Lines from the one holding "Viewport: 344px width, 366px height." through the end of the entries, inclusive, form the whole output; reproduce them exactly and omit pictures.

■ ■ ■ ■ ■ ■ ■

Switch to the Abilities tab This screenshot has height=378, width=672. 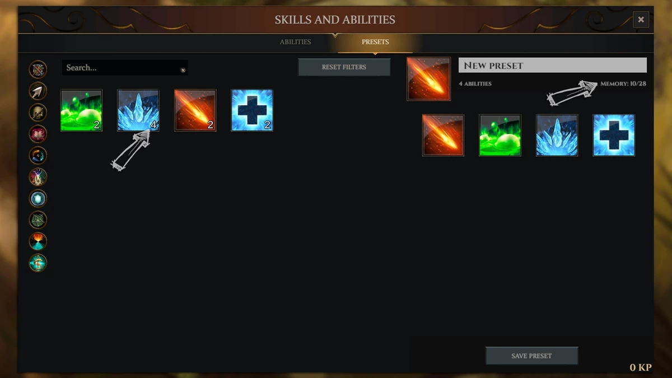[295, 42]
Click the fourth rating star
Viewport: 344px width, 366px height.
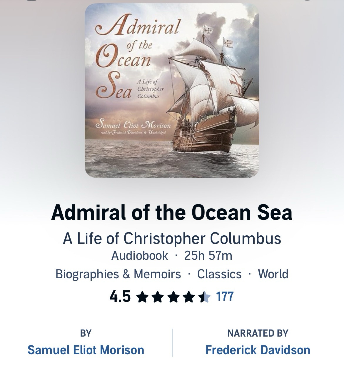point(189,297)

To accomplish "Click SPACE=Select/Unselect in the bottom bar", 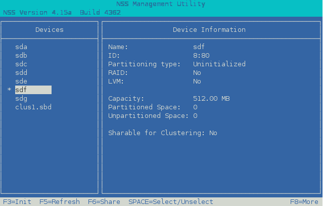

■ ■ ■ ■ ■ ■ ■

→ Output of the exercise
Viewport: 344px width, 366px height.
point(189,297)

To accomplish "Click SPACE=Select/Unselect in the bottom bar", 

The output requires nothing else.